穴が空いていた場所が、ゆらゆらと水面のように揺れながら、やがて最初に見つけた時と同じような空間の揺れに戻る。厳重とは言い難かったが、精霊憑きでなければ知覚しない程度に戻ったのでよしとする。
万一に旅人や遭難者がこの隙間を見つけても、『森の海』の中に入ってしまうぐらいなら雪山にいたほうがまだマシだ、ということをアリシアは村の狩人達からよく聞いている。空気中のマグナの密度が高い『森の海』は、精霊憑きでない人間にとっては死の世界に等しいものだ。偶然にも間違って足を踏み入れようものなら、数分も持たずに窒息死する危険性を重々伝えられていたため、アリシアは『森の海』に訪れる際は、その辺に特に注意していた。
蝶々が、戯れるようにひらひらと体の周りを飛び回る。
羽を揺らす度に、白銀に輝く鱗粉が宙に漂い、空気中のマグナに溶けて小さな光の帯を残す。
それは、触れ難い神聖さと無邪気さを持った儚い命にきらめきだ。彼ら『森の海』に根付く命は、『森の海』を出ては決して長く生きられない。指の先に、再び蝶々が止まった。
「よしよし…」
アリシアがこちら側へと渡るのとは逆に、その空間の作り出す隙間を通って、蝶々以外にも『森の海』から彷徨い出てくる獣などがいる。
『森の海』はその広大な世界の中で独自の生態系を持っているとされ、そこに住む獣達は、伝説に謳われるような聖獣や、その毛皮や血がまじないの材料として外の世界で高値で取引きされるようなマ獣も存在していた。

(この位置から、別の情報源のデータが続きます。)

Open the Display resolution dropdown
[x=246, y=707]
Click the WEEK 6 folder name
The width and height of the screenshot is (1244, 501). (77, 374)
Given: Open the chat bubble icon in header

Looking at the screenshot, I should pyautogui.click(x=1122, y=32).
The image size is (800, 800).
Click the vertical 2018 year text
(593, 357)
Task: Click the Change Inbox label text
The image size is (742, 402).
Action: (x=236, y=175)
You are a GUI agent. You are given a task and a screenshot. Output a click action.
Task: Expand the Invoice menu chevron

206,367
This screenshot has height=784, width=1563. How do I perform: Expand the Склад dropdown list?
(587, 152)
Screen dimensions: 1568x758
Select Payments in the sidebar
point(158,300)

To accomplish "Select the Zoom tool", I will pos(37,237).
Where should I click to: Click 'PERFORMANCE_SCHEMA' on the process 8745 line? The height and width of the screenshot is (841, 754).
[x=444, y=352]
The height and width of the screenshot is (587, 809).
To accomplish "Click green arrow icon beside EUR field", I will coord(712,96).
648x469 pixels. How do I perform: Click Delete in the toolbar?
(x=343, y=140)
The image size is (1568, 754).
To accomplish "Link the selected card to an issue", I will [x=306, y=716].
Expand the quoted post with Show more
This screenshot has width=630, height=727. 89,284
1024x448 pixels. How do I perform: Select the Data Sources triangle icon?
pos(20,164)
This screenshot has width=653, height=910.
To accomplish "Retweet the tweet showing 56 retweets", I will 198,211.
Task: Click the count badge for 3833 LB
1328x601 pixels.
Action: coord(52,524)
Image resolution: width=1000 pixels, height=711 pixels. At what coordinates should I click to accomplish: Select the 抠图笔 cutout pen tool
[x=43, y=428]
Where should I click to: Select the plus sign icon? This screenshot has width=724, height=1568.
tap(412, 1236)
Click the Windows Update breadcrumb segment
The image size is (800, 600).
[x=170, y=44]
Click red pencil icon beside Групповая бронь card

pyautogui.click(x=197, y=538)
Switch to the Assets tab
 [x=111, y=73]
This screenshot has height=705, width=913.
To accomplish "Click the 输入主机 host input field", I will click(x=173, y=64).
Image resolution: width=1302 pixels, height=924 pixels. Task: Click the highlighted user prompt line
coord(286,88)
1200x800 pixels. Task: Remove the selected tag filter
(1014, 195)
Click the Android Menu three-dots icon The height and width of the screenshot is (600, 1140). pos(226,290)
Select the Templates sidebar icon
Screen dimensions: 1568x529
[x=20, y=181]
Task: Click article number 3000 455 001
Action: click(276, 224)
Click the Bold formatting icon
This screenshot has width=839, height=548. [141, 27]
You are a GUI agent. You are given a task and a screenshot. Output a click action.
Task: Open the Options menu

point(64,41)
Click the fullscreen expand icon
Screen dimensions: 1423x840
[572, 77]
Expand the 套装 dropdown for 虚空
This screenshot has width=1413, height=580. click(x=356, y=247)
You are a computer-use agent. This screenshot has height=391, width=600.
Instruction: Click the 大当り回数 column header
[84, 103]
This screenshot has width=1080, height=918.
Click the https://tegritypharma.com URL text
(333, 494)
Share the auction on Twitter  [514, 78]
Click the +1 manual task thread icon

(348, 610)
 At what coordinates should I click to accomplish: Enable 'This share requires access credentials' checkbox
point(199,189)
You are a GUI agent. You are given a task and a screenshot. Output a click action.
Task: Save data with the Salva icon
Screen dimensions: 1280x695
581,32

こちら側へと時折出てくる彼らを狩ることで先祖代々この地で生き抜いてきた村人達が、アリシアのことを『精霊に愛された子』と呼ぶのも、アリシアが『森の海』へと渡ることができる人間だからだ。彼ら最北端の狩人は、『森の海』を精霊の住む土地と考え、その恵みに感謝と畏敬の念を持っているため、『森の海』に渡ることのできる精霊憑きのような存在も尊重する。唯一の後見人だった師が消え、今や天涯孤独の身であったひとりきりのアリシアを、村人達が忌憚なく村に受け入れてくれたことにも、そういった背景があった。
「フォロウ蝶がいるってことは、蜜樹とか花畑が近くにあるはずだよね。うーん、でもこのフォロウ蝶、色が白いし、この辺りはしばらく雪原が続いてるみたいだし……おまえたち、どこからきたの?」
フォロウ蝶は、『森の海』の樹木や花の糖蜜を食べる生き物だ。
大体、『森の海』のどのような地域にも万遍なく分布しているのだが、見た目はその地に満ちるマグナに影響されやすく、気候や土地の特徴の違いから場所によって色が異なる。
周囲に広がる雪のように真白い蝶に問いかけてみたが、当然のことながら答えは返ってこなかった。代わりに、ひらりと指先から飛び去った蝶が、ふらふらとどこかへ飛んでいこうとする。恐らく、元いたところに戻るのだろう。彼らは遊び好きなのだ。いや、実際に本当にそうなのかは知らないが、よくひらひらといろいろな場所を飛び回っている彼らにまとわりつかれることが多いので、アリシアはそう思っている。
彼らについて行くうちに、この周辺の土地勘も掴めるかもしれない。
思わぬ道案内を掴まえた幸運に喜びながら、重い雪の上に足跡を残しながら、蝶を追った。